42 First, whilst there is no universal meaning of the word "ownership" itself, the legal conception of "ownership" - also known as "title" - is the right recognised by the law in respect of a particular piece of property to exercise with respect to that property all such rights as by law are capable of being exercised with respect to that type of property against all persons and the "owner" is the person "in whom the ownership of property is vested"; Butterworths Australian Legal Dictionary (Butterworths, 1997). Thus in Kent v SS "Maria Luisa" (No 2) [2003] FCAFC 93; (2003) 130 FCR 12 (Kent) at [65] Tamberlin and Hely JJ said (emphasis added):
65. A helpful description of "ownership" is formulated by Jordan CJ in Gatward v Alley (1940) 40 SR (NSW) 174 at 178, where his Honour said in relation to a question as to ownership of a car:
"A good title to property, in the sense of such ownership as the law allows, consists in having the legal right to exercise with respect to it all such rights, as against all such persons, as by law are capable of being exercised with respect to property of the class in question. A person who has possession of property but not ownership has, as a general rule, the same legal rights as the owner, save to the extent to which those rights are qualified as against the owner…"

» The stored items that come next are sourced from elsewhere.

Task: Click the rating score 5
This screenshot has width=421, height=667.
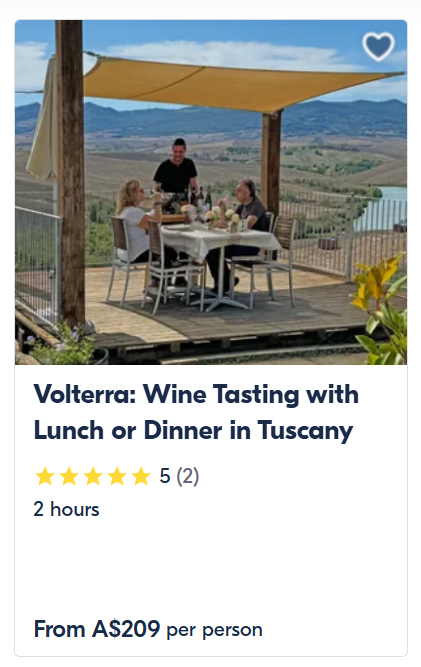Action: coord(165,476)
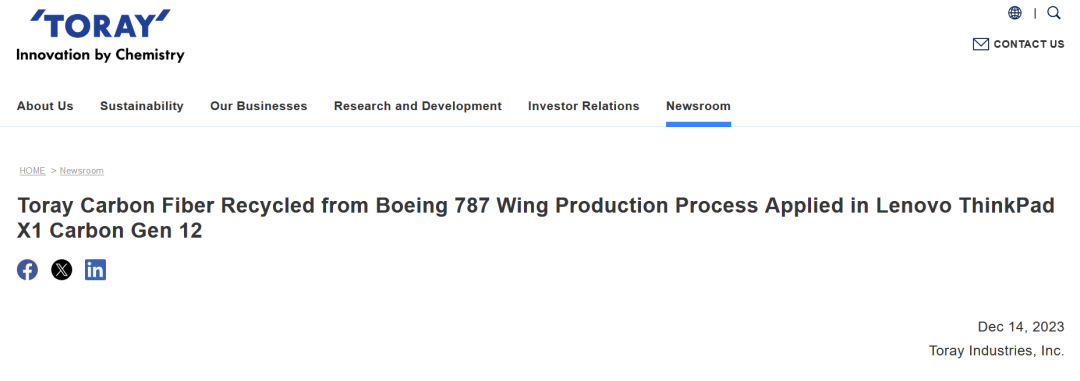Click the envelope icon beside Contact Us
Image resolution: width=1080 pixels, height=381 pixels.
coord(980,44)
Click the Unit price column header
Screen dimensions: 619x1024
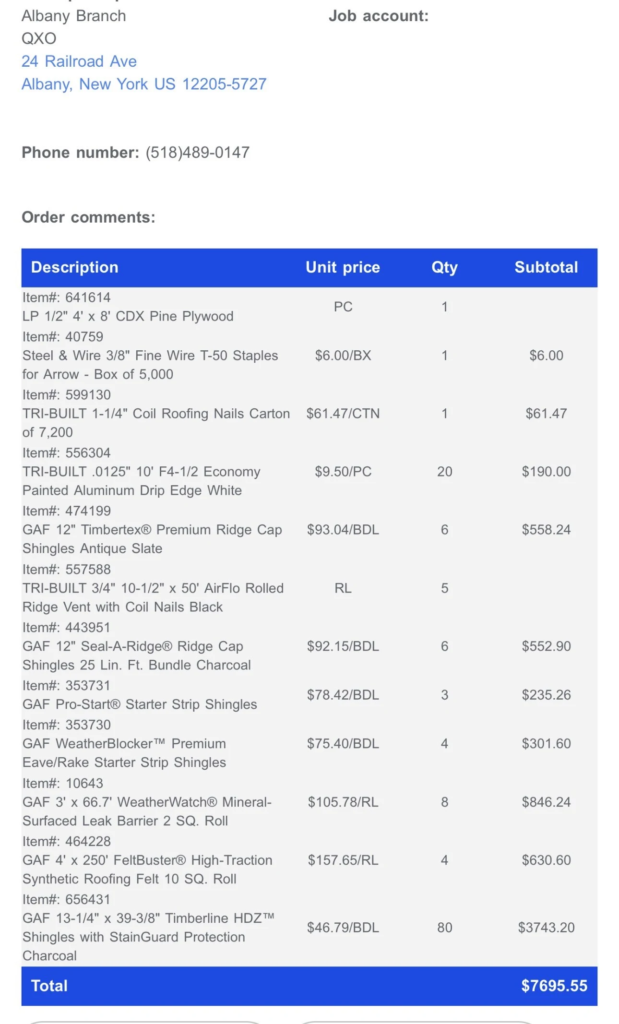(342, 267)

66. Ownership, whether legal or equitable, therefore involves something greater than beneficial interest. Equitable ownership of property is commensurate with the right to relief in a Court of Equity: The Trustees Executors & Agency Co Ltd v The Acting Federal Commissioner of Taxation (1917) 23 CLR 576 at 583; Meagher, Heydon and Leeming, Meagher, Gummow & Lehane's Equity Doctrines & Remedies 4th ed. 2002 at [4-120]. …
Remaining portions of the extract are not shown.